Potret Sukabumi — Pemerintah Kabupaten Sukabumi menyambut positif revitalisasi dan peningkatan kapasitas Gardu Induk (GI) 150 kV Jampang Kulon milik PT PLN (Persero). Fasilitas kelistrikan tersebut diresmikan Wakil Bupati Sukabumi H. Andreas di lokasi Gardu Induk 150 kV PT PLN Jampang Kulon, Kamis (27/8/2026).
Wakil Bupati Sukabumi H. Andreas menyampaikan apresiasi kepada PLN dan seluruh pihak yang telah mendukung penguatan infrastruktur kelistrikan di wilayah Jampang Kulon. Menurutnya, peningkatan kapasitas gardu induk penting untuk menjaga keandalan pasokan listrik karena kebutuhan energi masyarakat terus meningkat.
“Listrik adalah urat nadi pembangunan. Ketersediaan energi listrik yang andal tidak hanya menjadi kebutuhan masyarakat, tetapi juga menjadi faktor penting dalam mendukung pertumbuhan ekonomi, investasi, pelayanan publik, serta pembangunan daerah,” ujarnya.
Andreas berharap penguatan infrastruktur kelistrikan dapat mendukung pertumbuhan ekonomi di Jampang Kulon dan wilayah sekitarnya. Ketersediaan listrik yang andal dinilai dapat menunjang kegiatan masyarakat, dunia usaha, pelayanan publik, serta berbagai sektor yang membutuhkan pasokan energi secara berkelanjutan.
Wabup juga menegaskan pentingnya sinergi antara Pemkab Sukabumi, PLN, dan seluruh pemangku kepentingan dalam menjaga keberlanjutan pembangunan. Ia berharap kerja sama tersebut dapat terus diperkuat sehingga manfaat pembangunan infrastruktur kelistrikan dapat dirasakan masyarakat secara luas.
“Semoga sinergi dan kolaborasi yang telah terbangun ini dapat terus kita pelihara dan tingkatkan dalam mendukung keberhasilan pembangunan, demi terwujudnya Kabupaten Sukabumi yang Mubarakah,” pungkasnya.
Sementara itu, Vice President Efisiensi Kualitas dan Pengukuran Distribusi Jawa Madura dan Bali PT PLN (Persero), MX Wahyu C. Prasetyo, mengatakan beroperasinya kembali GI Jampang Kulon menjadi bagian dari upaya memperkuat sistem kelistrikan di Kabupaten Sukabumi. Gardu induk tersebut memiliki kapasitas 1 x 60 MVA dengan empat jalur penyulang yang telah disiapkan PLN.

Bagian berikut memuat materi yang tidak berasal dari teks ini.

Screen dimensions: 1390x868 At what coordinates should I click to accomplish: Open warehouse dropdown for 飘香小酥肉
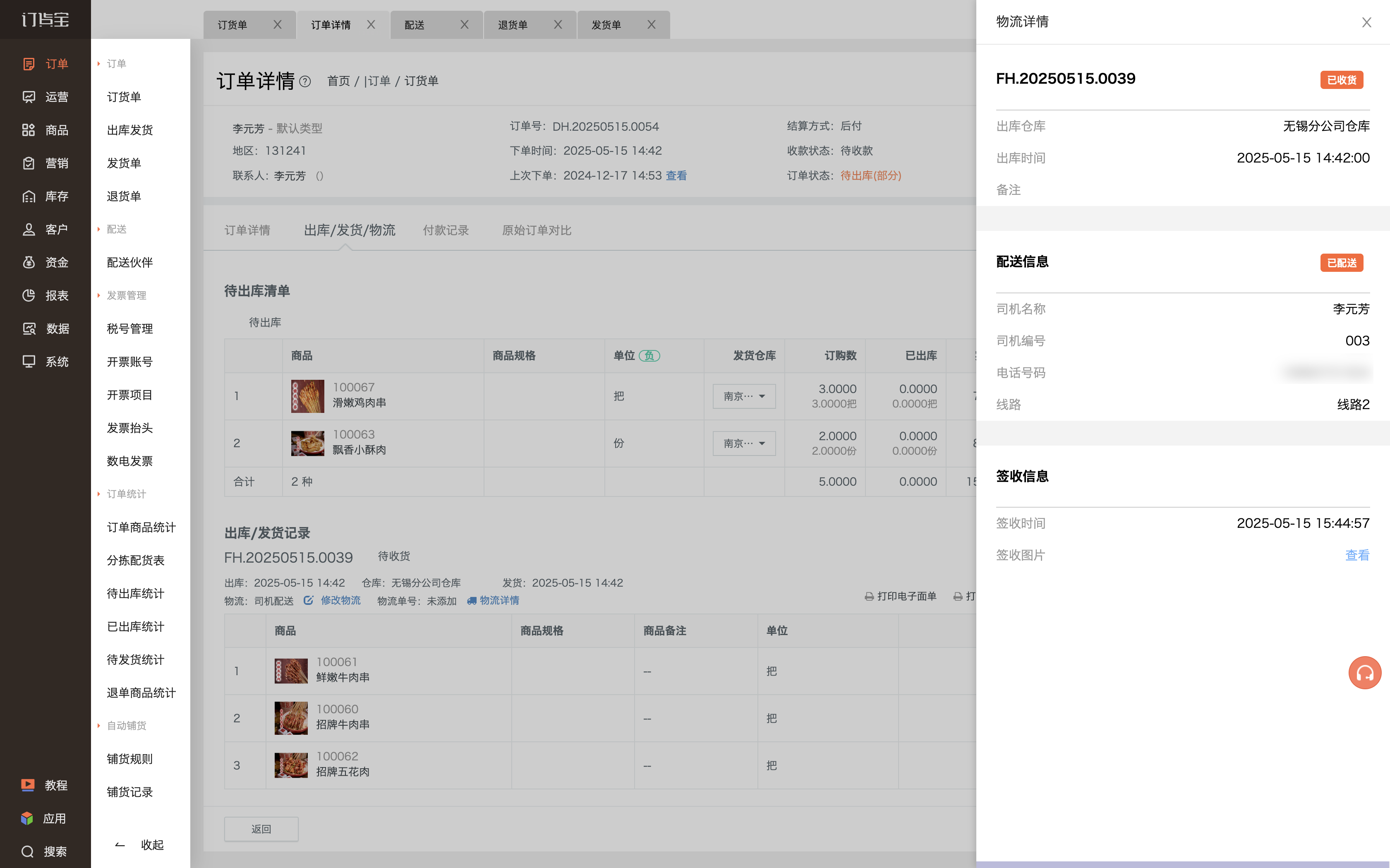(744, 443)
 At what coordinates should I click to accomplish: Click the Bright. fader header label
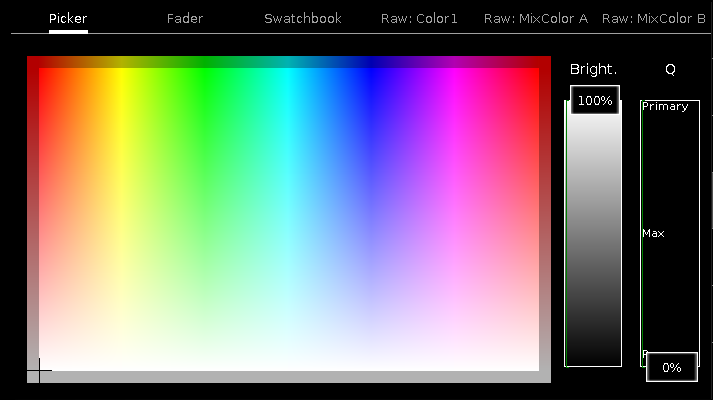click(593, 70)
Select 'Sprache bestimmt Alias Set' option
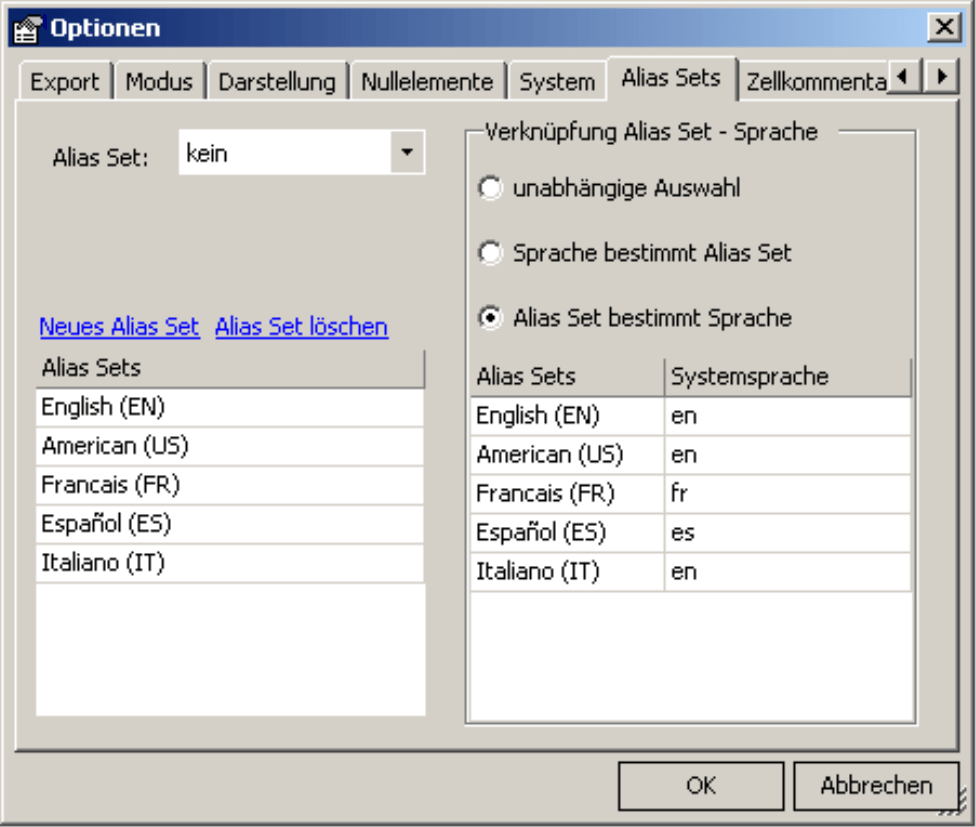The image size is (976, 827). 490,253

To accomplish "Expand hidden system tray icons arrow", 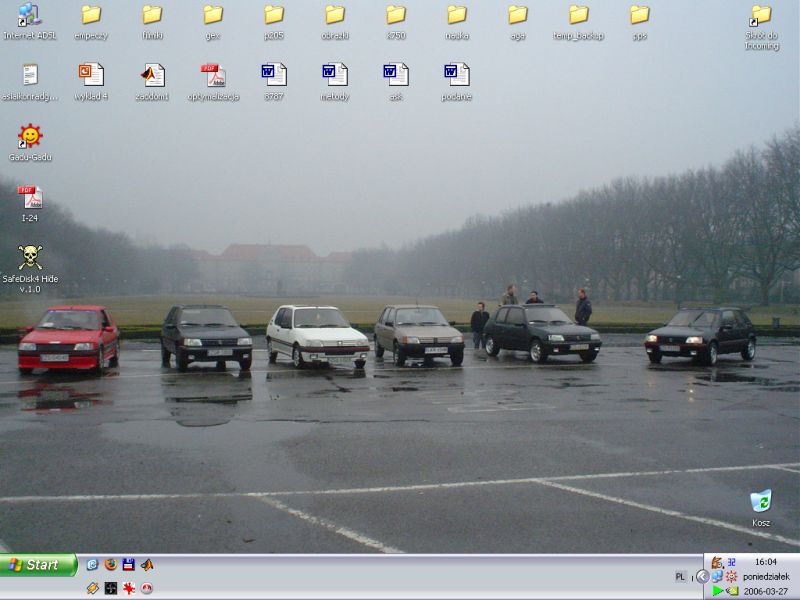I will [702, 577].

Wahyu menjelaskan, penguatan kelistrikan dapat mendukung berbagai potensi ekonomi di wilayah pesisir, seperti tambak udang, penyediaan es untuk nelayan, industri kecil, UMKM, hingga pariwisata. Infrastruktur tersebut juga diharapkan membantu mengatasi persoalan penurunan tegangan dan meningkatkan keandalan pasokan listrik bagi pelanggan.
“Dengan re-energize-nya Gardu Induk Jampang Kulon 1 x 60 MVA yang sekarang sudah ada empat jalur penyulang, semakin membuka peluang usaha, UMKM di sekitar, dan tentunya bisa menambah pariwisata semakin berkembang di lingkungan Sukabumi,” katanya.